Convert all strings in a DataFrame to upper case in the most performant way possible

mthelm85 · July 25, 2019, 1:57pm

Converting all strings to either upper- or lower-case is a common task in data prep/cleaning. Currently, I do this as follows:

function uppercase_strings(df::DataFrame)
    for row in eachrow(describe(df))
        if row[:eltype] === String
            df[row[:variable]] = [uppercase(df[row[:variable]][i]) for i in 1:length(df[row[:variable]])]
        end
    end
end

The performance has been fine so far (for my needs), but I’m wondering if someone can help optimize this to make it as performant as possible?

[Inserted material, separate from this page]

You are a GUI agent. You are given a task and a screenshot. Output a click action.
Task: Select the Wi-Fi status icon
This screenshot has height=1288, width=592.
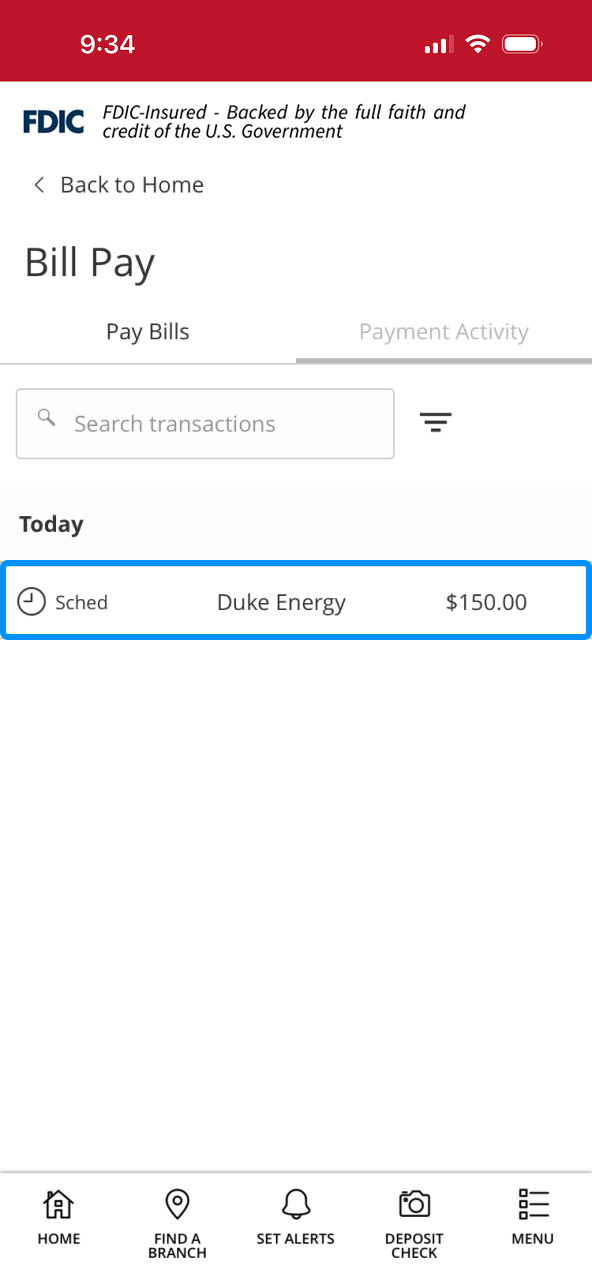477,44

jling · July 25, 2019, 2:09pm

why different rows have different types?

mthelm85 · July 25, 2019, 2:49pm

Hi @jling, I’m not sure I understand the question. For the function above to work, all items in a column would have to be of type String.

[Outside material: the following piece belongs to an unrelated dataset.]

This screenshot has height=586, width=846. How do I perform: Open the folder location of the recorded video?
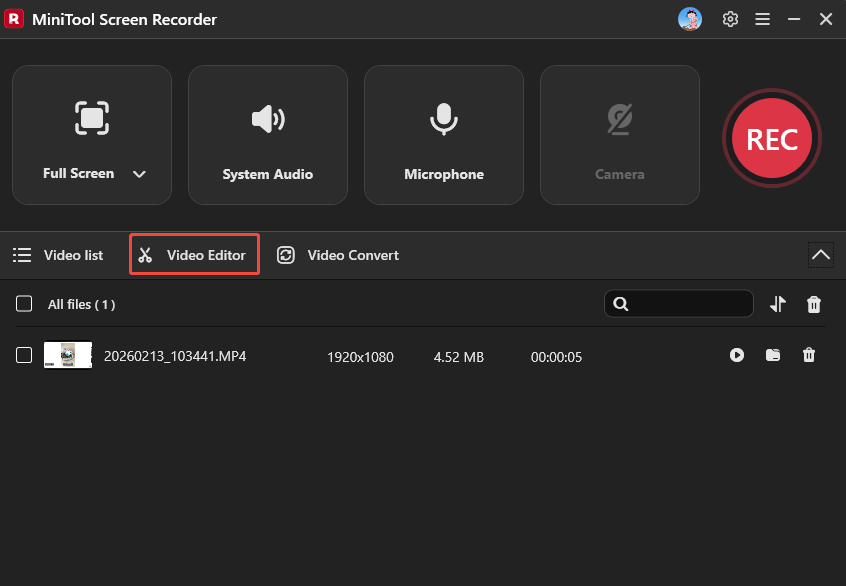[x=773, y=355]
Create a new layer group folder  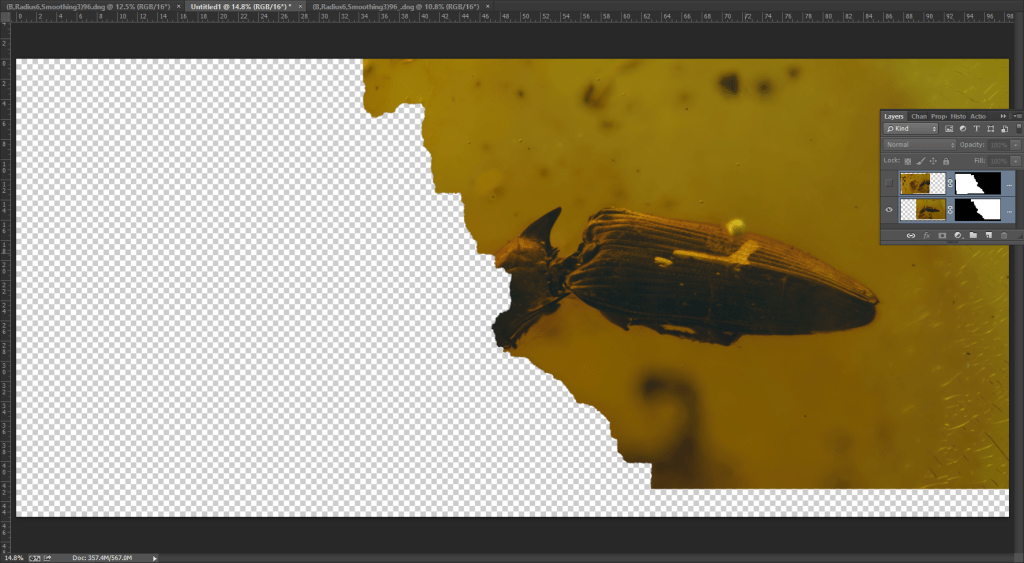(972, 236)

jling · July 25, 2019, 3:14pm

ah, sorry I mis-read your code.

Your current implementation is pretty fast:

julia> a = Array{String}(undef, 30000,10);
julia> for i in 1:length(a)
           a[i] = randstring(20)
       end
julia> @btime uppercase_strings(df) setup=(df=DataFrame(copy($a)))
  174.917 ms (1800494 allocations: 99.70 MiB)

(I have to change df[!, row[:variable]] to comply with new syntax.

nilshg · July 25, 2019, 3:15pm

I think there might have been some confusion over your usage of row(describe(df)) to iterate through the columns of the underlying df and check types…

Are you assuming that all columns are single type? I.e. no Unions, missings etc?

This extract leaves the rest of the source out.